The traded set rarely had the biggest of the big name rookies. 1992 would feature the future Rookie of the Year Pat Listach, Team USA standout Jason Varitek, 2-sport star Brian Jordan, and a very young Nomar Garciaparra. Nomar was just a college Freshman, earning his spot as the only walk-on for Team USA. It would be a few years before he'd return to the national spotlight with the Boston Red Sox.

Although 1992 was a big USA Olympic year, the baseball team was on the outside looking in. After losing to Cuba and Japan in the tournament, the US team missed out on all medals.

Canada would not field an Olympic baseball team, but they had the last laugh with the Blue Jays winning the first of two World Series championships. The "other" Canadian team was just showing early signs of the team they would become by the mid 90s.

The Minnesota Twins may have been overconfident following their 1991 World Series victory - they did little to improve their team following the season. They would replace Jack Morris with another 20 game winner, John Smiley. They also added veteran arm Bill Krueger. While the team actually had a better record in 1992, they would fall short of the post season behind the still dangerous Oakland A's.
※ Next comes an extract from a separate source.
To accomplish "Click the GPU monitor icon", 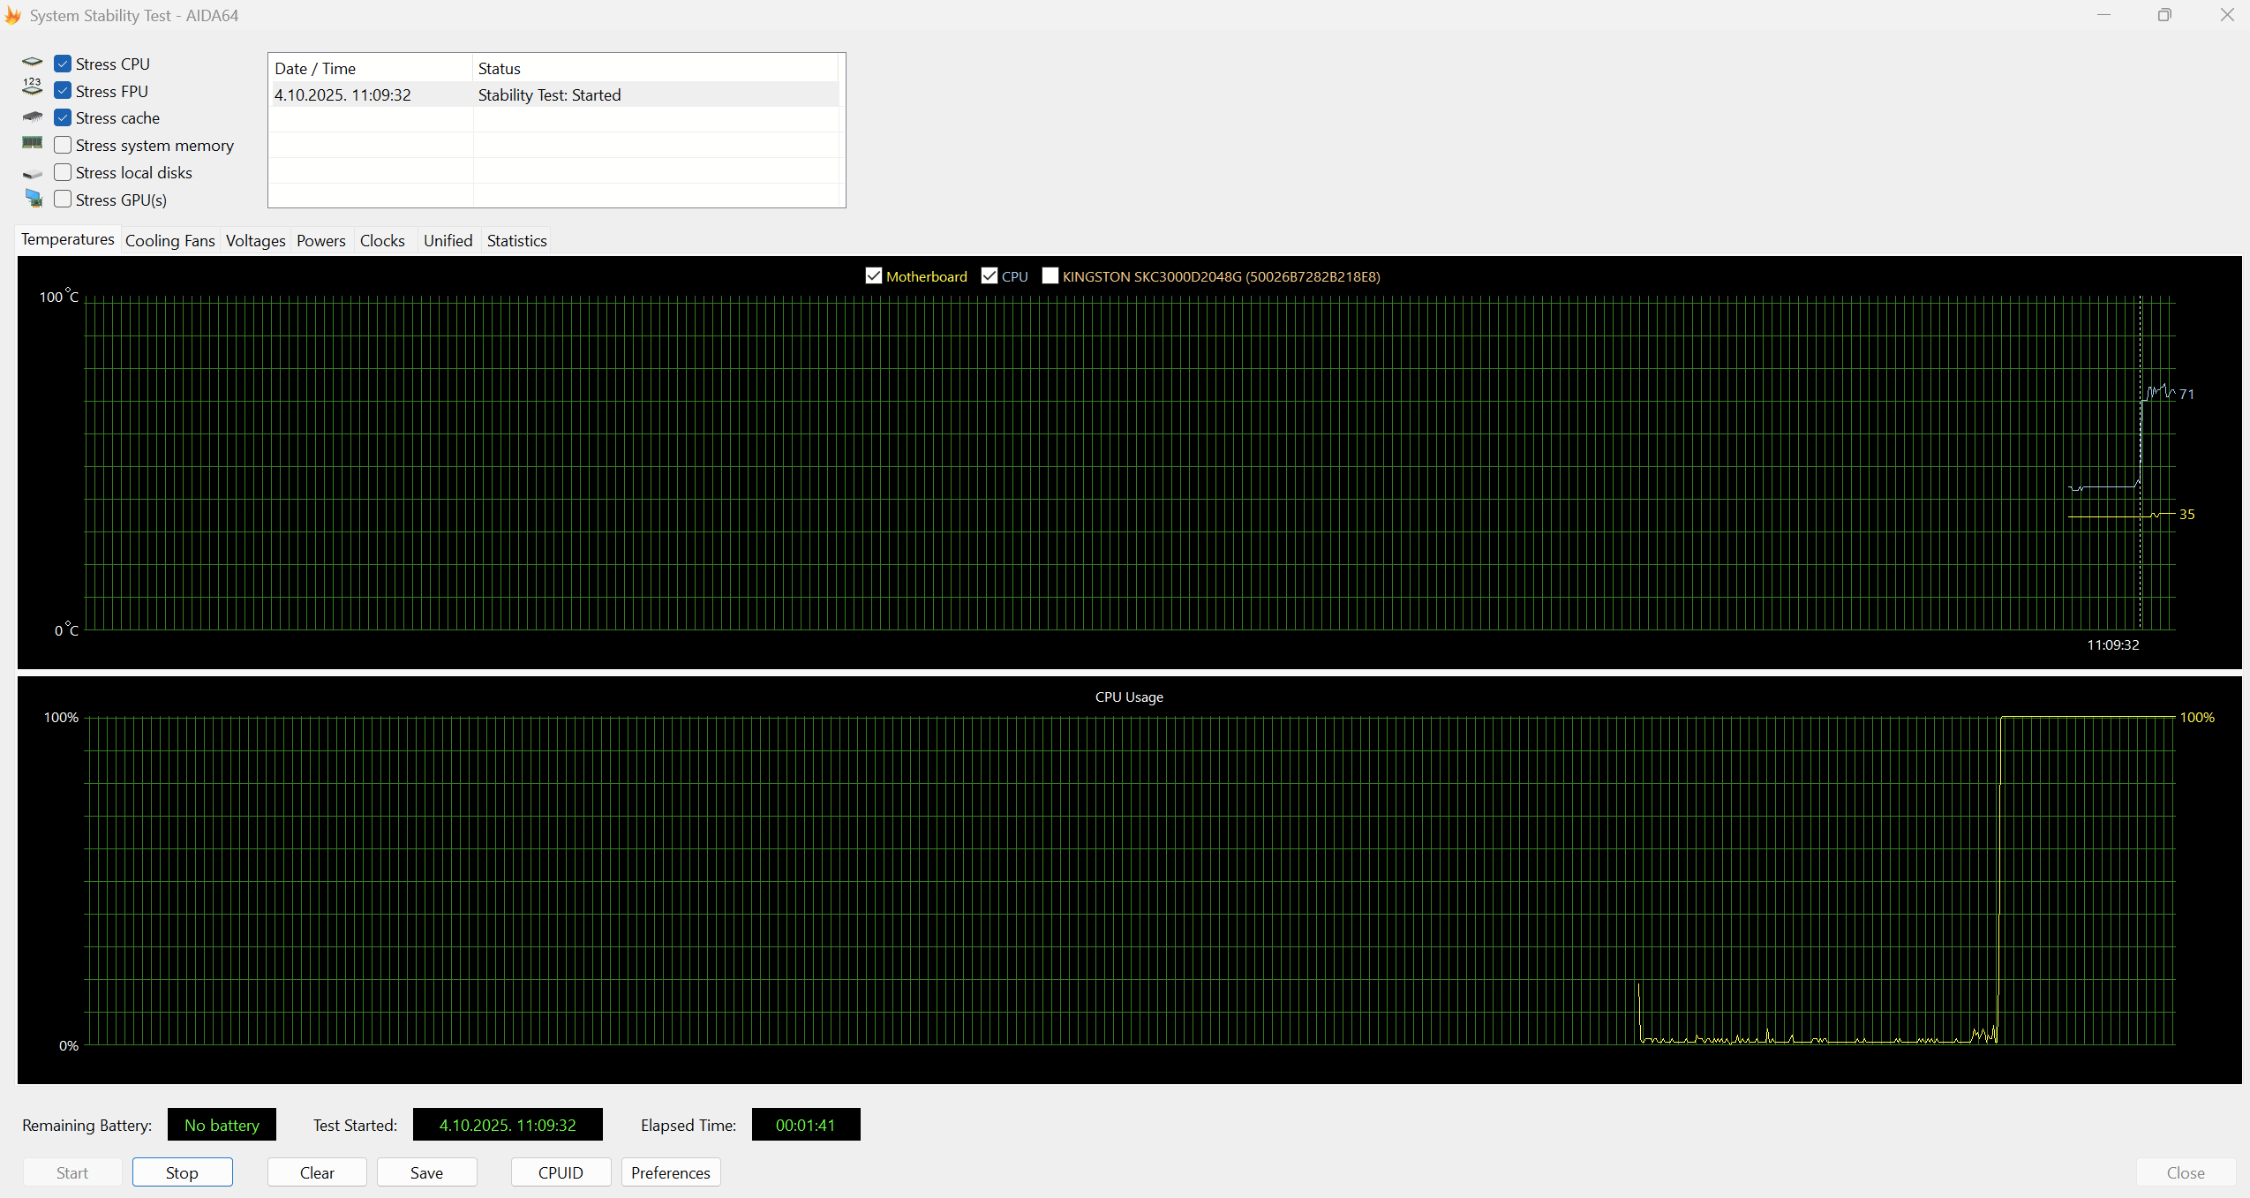I will (34, 199).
I tossed in Taubensee and Valera as some of my favorite images from the set.

The Hot Stove may have been cool in the Midwest, but the fires were burning on the coasts. The big free agents flocked to New York, with the Yankees scoring Danny Tartabull and the Mets adding Bobby Bonilla. A pair of trades sent Gary Sheffield and Eric Davis out West. Davis would reunite with his childhood friend Darryl Strawberry, and Sheffield would team up with San Diego legend Tony Gwynn.

Some off-season moves don't work out the way they were planned...

And others work out even better than you had hoped!

Last but not least, here's Kevin Campbell. You may be asking... why? What? Why? Well, to tell you the truth, if I had made this post last week, I would have skipped right past this card. Over the weekend, the Twins were playing the Chicago White Sox and LaTroy Hawkins was doing the commentary alongside play-by-play man Dick Bremer. They were talking about pitch selection and Bremer asked about the 4-seam vs. the 2-seam fastball. According to Hawkins, he never threw a 4-seamer in his entire MLB career - and he owed it all to Kevin Campbell. During Spring Training in his rookie year, Hawkins was warming up in the bullpen and Campbell noticed some fastball command issues from the young righty. He showed Hawkins his grip for his 2-seam fastball and Hawkins found it to be much more comfortable than any pitch he'd thrown before. The rest of his 21 year major league career, that 2-seamer would be LaTroy's bread and butter. So there you go - Kevin Campbell!